• _WORK ITEM_:
Set down each line of the records once more, precisely, and omit the pictures.

• _DATA SECTION_:
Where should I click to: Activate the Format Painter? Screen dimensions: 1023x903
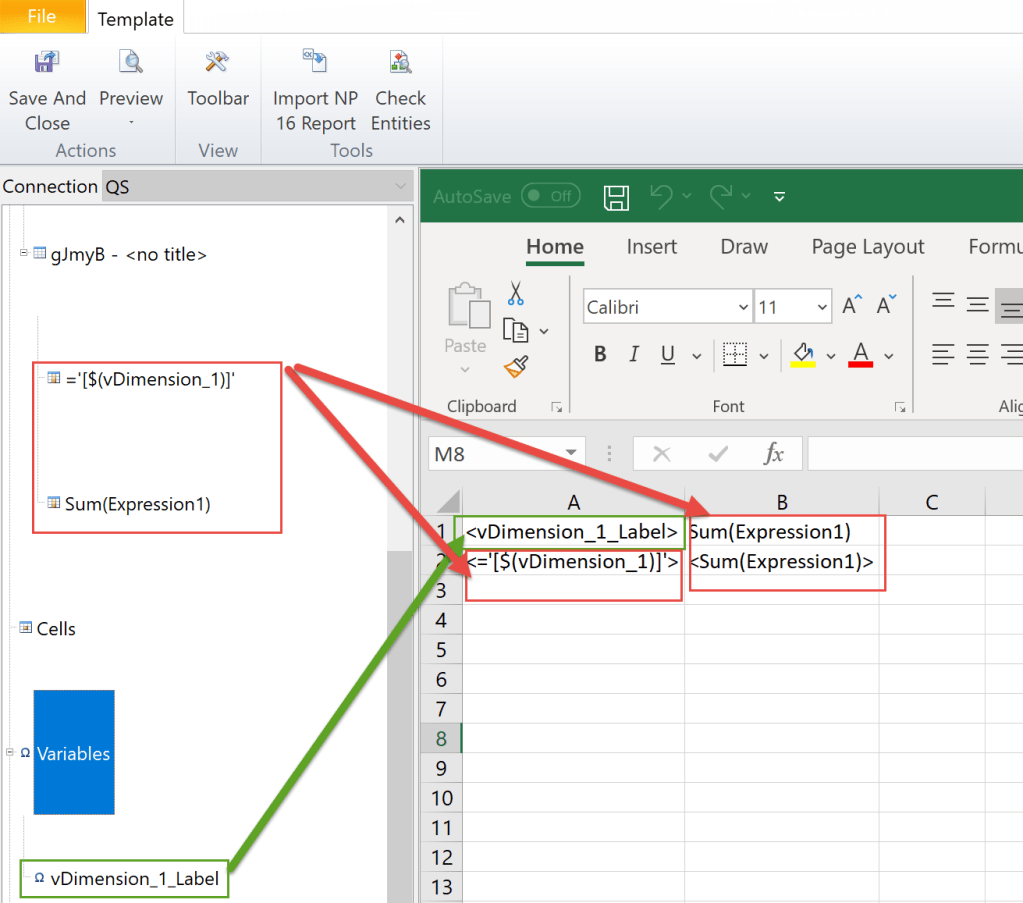coord(516,365)
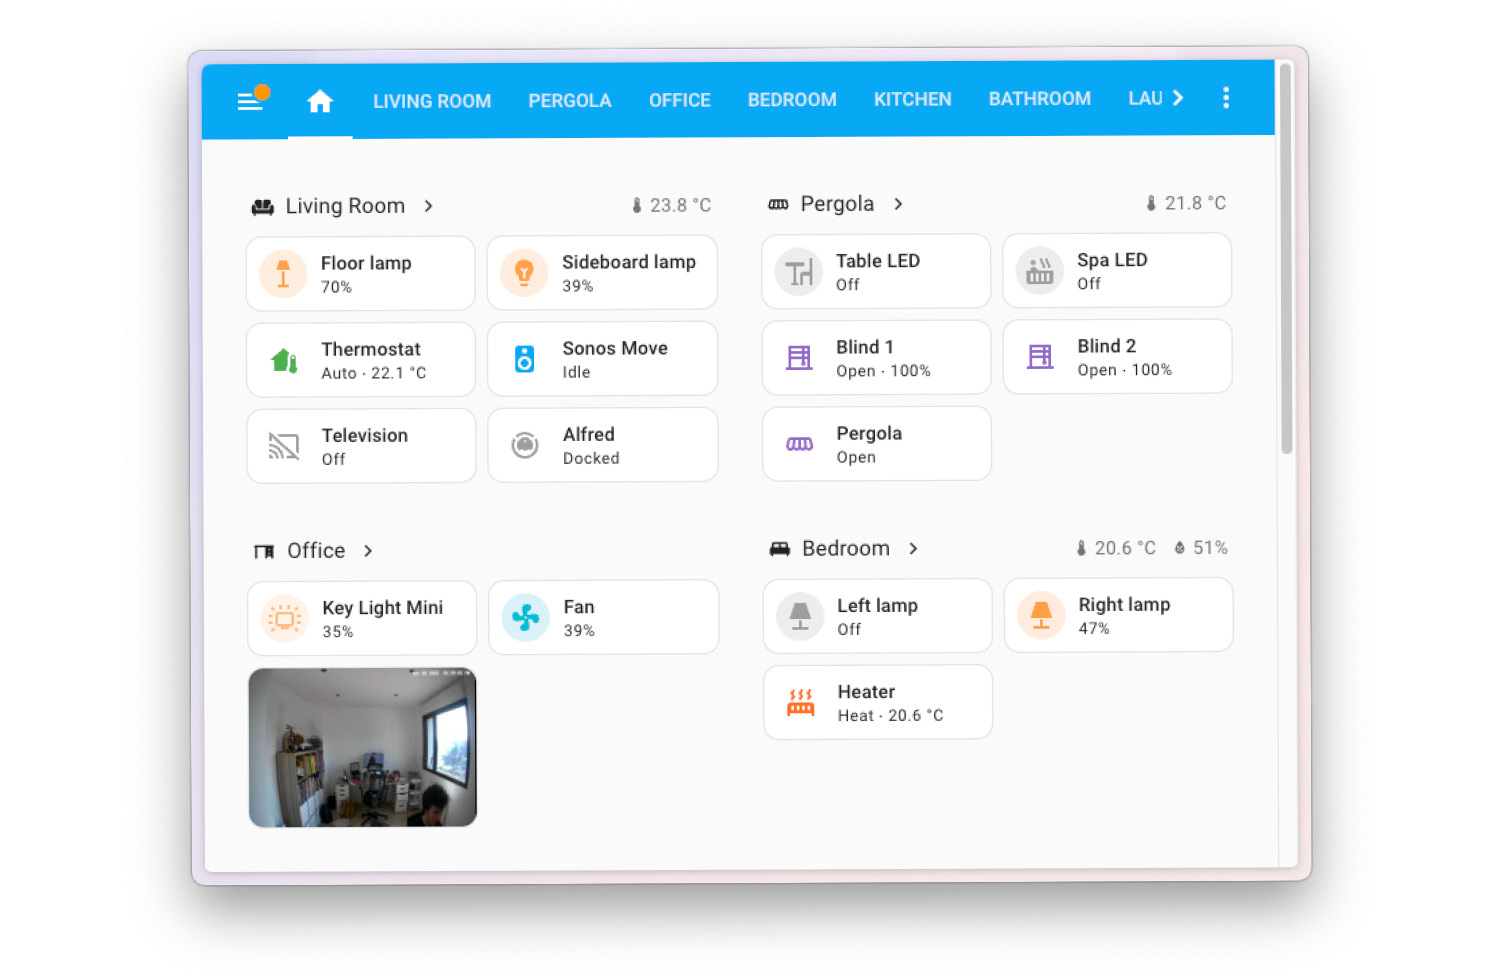Image resolution: width=1500 pixels, height=980 pixels.
Task: Open the sidebar hamburger menu
Action: pos(250,98)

• _RESULT OF THE EXERCISE_:
Where should I click to: Activate the Format Painter? Screen dimensions: 1023x903
coord(516,365)
Image resolution: width=1500 pixels, height=980 pixels.
Task: Open the sidebar hamburger menu
Action: pos(250,98)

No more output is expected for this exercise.